気絶する少し前にごめんねと謝っているお兄さんが見えた。



「ん……っ!!」

目覚めるとそこは俺の部屋ではなかった。
どこか豪華ホテルの高い部屋のようなベッドに寝かされていた。
俺、こんな部屋見たことない……ベッドもこんな広いの初めて見た!

連れてかれた、とかそんなのを考えるよりも先に見たこともない部屋への好奇心を隠せなかった。
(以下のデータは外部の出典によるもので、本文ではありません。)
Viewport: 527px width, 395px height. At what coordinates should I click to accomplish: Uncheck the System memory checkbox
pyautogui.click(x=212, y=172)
ベッドの上でバフバフ飛んでみたり、ごろごろ転がってみたり、無意味に歩き回ったり。
普段は年齢より落ち着いて見える、と言われる俺だったが、やはり歳相応に新しいものに対しては興味津々だ。

「ふかふかだし、ひろーい!」

このまま家族四人で寝られそうだなー、と考えたとき思い出した。
俺は誘拐された、ってこと。
キョロキョロ回りを見回しても誰もいない。
どうやらお兄さん含め誘拐犯はこの部屋には今はいないみたいだな、逃げるなら今のうちだ!
俺はドアへと全力疾走した。
がちゃ、とドアを開けるとやはりホテルの中だったらしく廊下の先にエレベーターが見えた。
急いでそこに向かい、駆けて行った。

「早く、早く……っ!」

上がってくるエレベーターが待ち切れない。早くこんな所から脱出して、早く家に帰りたい!
チン、と漸く到着したエレベーターにホッと息をついたが、エレベーターには誰かが乗っていたみたいですぐに乗り込むことは出来ない。
スーツを着ているお兄さんが俺を見るなり腕を引っ張って元居た部屋に引きずり込まれた。

「や、やだ……!俺、帰るっ」
「それは聞けないんだ、ごめんね。ボスに気に入られたのが不運だったね」
「いや、だぁ……」

家に帰りたい、とぐずり出した俺にお兄さんは「早く帰りたいなら抵抗しないほうがいいよ、家族大事だよね?」と言った。
どうもそのボスとやらが抵抗されたら抵抗しただけ燃えるという根っからサドらしい。
そして、俺が逃げ出したら家族諸とも大変なことをされる、と。
だから俺はじっと何をされても耐えなきゃダメだと教えられた。

何よりも家族が大事だ。まだ小さい妹もいることだし、俺一人で家族が無事ならそれに越したことはない。
大人しくなった俺を見て、お兄さんは偉いねと言って、頭を撫でてくれた。
それが凄く気持ち良くて、お兄さんに身を傾けて甘えるように擦り寄っていっていた。
この寂しい空間の中で甘えさせてくれる人間が欲しかったから。

「……ボスが気に入った理由がわかったかも」

お兄さんはそのまま頭を撫で続けてくれて、俺はそれが心地よくてつい、寝てしまった。
だからお兄さんが呟いたその台詞も聞こえなかった。



「……から、ま……いと」
「…に、て……とい…の…」

気がつくと、会話声が聞こえてきた。
片方はお兄さんの声でもう片方は聞いたことのない声だった。
起きようかとも考えたけれど、どうも不穏な空気だと思ったので寝たふりを続けることにした。
どうやら会話は隣の部屋でしているらしい。

「ですから僕は、彼にはまだ早過ぎると思います」
「くどい!我に盾突くな。おまえは唯の部下で、替わりは幾らでも居るのだぞ」

ドアが開いている為、隣の部屋の声は筒抜けだ。
会話の内容がよくわからないけど、多分お兄さんのいう彼は俺のことだろうなと思った。